I do not know why in the world this episode features ramen saving the day, but that is exactly what Doctor Stone episode 8 is about. Listen, it’s completely founded within science: people have been waging war over food and spices since the dawn of time. It sounds crazy to us because we have so many at our beck and call, but it makes sense. In order to make an antibiotic and cure Ruri, they need many components. This episode they find a magnet and use it to gather iron dust. But making iron is a daunting task and requires many people in order to generate a heat hotter than fire created from wood naturally creates. But with a small team of people who can’t work as long as necessary: he knows what he needs to do.

So he makes a subpar ramen in order to get people on his side. Okay, it’s more complicated than that. He makes friends with a little girl who wears a melon head named Suika, and together the four of them work during the episode in order to gather iron sand and create various things. The key part of their ramen ends up being foxtail wheat, something they don’t know about or understand, and watching it made me super hungry. I don’t think Senku understands how relevant the actual meat he used was comparative to the ramen noodles, but I digress. I would be seduced even by subpar ramen in the stone age.
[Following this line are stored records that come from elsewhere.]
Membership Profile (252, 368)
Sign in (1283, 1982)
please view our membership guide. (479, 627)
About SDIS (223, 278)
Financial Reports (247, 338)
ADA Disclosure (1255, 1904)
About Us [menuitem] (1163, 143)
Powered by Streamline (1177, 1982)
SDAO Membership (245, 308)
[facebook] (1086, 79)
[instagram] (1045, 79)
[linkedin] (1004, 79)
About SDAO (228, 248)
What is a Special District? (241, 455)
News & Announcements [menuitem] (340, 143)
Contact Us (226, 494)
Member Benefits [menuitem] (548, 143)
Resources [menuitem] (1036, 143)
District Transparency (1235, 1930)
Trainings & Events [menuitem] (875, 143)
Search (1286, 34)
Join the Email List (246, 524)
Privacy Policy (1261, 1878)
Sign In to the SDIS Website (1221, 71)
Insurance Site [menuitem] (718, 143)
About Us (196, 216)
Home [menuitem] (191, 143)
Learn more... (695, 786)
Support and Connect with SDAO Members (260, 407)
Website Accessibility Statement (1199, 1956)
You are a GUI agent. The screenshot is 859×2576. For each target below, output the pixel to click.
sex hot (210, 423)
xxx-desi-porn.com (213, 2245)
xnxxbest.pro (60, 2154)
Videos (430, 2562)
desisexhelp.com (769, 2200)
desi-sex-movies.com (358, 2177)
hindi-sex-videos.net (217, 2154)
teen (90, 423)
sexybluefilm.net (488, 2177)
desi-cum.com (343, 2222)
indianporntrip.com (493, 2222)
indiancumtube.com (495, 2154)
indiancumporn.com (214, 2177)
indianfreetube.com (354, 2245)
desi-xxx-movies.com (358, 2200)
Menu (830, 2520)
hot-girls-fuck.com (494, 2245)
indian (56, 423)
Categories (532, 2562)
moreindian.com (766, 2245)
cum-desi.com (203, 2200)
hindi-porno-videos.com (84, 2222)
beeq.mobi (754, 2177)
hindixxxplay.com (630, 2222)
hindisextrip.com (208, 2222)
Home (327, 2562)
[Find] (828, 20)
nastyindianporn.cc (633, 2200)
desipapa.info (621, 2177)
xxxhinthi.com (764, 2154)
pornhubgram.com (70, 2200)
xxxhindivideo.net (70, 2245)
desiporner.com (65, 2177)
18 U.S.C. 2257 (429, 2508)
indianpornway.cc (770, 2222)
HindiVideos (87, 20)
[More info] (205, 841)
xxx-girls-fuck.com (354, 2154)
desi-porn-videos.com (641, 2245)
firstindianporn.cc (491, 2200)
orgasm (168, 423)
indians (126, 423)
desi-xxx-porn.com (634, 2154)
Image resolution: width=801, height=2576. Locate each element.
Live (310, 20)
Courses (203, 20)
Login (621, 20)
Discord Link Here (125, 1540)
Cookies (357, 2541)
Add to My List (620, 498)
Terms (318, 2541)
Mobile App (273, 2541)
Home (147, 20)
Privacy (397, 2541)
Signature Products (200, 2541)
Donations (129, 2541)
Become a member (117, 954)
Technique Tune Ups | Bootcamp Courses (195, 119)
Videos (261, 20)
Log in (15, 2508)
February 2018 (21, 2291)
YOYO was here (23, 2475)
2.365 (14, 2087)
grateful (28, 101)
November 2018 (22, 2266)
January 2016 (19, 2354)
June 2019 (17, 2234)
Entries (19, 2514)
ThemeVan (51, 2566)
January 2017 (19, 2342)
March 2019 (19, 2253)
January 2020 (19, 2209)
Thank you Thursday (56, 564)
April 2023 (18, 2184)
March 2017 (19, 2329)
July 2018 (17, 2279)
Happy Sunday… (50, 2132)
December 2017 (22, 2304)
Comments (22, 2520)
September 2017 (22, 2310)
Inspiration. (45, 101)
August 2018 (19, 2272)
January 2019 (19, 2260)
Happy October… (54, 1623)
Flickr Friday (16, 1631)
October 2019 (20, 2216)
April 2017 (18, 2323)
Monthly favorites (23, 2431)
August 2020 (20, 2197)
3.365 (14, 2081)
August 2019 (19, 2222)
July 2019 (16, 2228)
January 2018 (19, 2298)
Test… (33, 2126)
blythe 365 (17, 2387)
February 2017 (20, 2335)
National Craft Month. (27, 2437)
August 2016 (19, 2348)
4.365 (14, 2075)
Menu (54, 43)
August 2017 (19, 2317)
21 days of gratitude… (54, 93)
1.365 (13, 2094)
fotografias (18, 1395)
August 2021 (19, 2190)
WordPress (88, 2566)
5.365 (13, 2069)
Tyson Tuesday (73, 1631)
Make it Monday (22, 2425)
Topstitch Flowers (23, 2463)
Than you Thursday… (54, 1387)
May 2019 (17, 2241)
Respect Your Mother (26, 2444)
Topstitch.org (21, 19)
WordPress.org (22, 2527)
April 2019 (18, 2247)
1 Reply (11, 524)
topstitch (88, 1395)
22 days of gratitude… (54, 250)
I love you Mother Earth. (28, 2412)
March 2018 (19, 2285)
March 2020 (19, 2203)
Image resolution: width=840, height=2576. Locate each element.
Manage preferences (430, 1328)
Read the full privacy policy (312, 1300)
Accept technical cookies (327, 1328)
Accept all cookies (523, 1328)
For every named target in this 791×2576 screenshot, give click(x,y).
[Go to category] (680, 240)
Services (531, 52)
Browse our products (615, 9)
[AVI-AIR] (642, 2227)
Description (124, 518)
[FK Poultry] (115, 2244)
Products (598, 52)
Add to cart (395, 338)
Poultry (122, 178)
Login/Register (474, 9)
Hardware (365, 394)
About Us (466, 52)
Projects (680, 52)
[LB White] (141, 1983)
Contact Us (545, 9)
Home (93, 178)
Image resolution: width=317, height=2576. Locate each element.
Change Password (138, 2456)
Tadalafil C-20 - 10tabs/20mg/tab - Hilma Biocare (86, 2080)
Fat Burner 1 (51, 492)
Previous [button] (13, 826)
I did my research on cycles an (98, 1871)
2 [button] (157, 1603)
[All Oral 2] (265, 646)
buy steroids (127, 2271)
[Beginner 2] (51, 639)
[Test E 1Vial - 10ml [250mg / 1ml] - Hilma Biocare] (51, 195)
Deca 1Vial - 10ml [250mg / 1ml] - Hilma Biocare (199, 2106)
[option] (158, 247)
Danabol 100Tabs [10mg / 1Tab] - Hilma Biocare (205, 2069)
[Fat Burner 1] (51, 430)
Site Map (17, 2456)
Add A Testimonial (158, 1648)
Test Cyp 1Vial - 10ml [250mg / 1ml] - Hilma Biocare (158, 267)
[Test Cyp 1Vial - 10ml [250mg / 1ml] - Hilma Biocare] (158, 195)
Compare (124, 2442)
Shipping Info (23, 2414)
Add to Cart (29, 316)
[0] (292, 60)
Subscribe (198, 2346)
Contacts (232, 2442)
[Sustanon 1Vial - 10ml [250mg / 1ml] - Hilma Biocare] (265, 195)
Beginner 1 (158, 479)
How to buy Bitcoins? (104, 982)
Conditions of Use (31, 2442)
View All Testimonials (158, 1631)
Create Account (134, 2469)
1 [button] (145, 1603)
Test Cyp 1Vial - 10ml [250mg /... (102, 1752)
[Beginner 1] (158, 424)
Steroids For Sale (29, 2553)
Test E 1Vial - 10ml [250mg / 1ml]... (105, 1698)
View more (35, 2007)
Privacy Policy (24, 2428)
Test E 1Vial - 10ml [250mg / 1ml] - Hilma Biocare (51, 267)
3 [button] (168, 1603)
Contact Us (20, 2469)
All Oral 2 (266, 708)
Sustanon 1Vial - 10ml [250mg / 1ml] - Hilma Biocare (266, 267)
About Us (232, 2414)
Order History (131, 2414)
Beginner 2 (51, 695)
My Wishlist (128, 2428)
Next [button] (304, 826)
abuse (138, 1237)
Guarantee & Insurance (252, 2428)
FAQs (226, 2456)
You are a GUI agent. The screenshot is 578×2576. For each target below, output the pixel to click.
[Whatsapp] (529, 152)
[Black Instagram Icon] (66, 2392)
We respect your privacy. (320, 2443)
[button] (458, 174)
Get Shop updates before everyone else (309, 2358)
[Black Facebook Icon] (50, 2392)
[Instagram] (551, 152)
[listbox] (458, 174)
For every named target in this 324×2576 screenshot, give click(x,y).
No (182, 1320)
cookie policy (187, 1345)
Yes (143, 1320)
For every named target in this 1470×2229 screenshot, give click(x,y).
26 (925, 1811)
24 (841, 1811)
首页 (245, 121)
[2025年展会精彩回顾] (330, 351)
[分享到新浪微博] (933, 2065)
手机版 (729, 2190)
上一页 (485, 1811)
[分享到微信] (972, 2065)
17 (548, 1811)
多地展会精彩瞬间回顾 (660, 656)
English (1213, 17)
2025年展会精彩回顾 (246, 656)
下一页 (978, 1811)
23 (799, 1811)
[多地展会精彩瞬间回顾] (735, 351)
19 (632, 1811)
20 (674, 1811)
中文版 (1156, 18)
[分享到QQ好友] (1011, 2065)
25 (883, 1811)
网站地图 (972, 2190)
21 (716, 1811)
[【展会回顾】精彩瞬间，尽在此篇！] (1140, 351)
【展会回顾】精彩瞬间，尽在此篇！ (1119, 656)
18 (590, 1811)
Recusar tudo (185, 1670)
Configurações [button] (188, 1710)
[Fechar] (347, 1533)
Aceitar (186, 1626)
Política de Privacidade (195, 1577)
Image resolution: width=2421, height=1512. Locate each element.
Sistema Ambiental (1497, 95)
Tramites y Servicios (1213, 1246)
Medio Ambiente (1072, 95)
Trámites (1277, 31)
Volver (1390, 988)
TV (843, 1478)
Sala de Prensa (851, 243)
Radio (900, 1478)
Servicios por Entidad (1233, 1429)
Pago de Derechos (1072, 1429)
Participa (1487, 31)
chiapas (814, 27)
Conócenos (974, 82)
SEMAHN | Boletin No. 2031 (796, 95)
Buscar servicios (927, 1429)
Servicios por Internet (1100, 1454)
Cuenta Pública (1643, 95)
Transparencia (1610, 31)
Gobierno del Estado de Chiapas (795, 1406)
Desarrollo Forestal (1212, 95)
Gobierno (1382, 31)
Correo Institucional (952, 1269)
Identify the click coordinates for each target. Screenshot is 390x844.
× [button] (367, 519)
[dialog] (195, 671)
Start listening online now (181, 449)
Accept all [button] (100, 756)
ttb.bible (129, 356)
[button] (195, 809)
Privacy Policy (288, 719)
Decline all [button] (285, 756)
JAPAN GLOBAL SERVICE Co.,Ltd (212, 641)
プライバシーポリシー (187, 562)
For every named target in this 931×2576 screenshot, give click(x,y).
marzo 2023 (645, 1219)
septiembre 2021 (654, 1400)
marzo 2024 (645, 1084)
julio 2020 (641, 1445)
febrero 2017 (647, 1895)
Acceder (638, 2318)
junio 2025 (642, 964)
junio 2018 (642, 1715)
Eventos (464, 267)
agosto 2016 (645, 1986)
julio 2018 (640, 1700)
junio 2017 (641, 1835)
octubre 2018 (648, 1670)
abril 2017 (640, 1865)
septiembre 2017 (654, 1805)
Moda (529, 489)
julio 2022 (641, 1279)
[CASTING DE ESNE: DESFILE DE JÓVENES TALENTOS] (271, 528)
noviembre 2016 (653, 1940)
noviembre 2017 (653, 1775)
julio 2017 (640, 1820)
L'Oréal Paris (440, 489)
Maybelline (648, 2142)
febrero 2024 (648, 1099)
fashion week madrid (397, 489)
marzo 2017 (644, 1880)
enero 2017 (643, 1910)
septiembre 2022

Recruiting the villagers into his nation of science is a daunting task for Senku so far and it seems it will stay that way for awhile. But if ramen can’t seduce the people in the village, at least the two he was aiming for, then the world has failed me anyway. What kind of world is this where ramen can’t win the day? Not my animu world, for sure. Introducing Suika, who is an undercover nine year old with a melon on her head and a giant inferiority complex, was a dynamic I am fond of. It does seem that Taiju and Yuzuriha are quietly absent until the plot with Tsukasa returns, and I think that’s for the best. I am able to form a more important connection to Kohaku’s village because of this.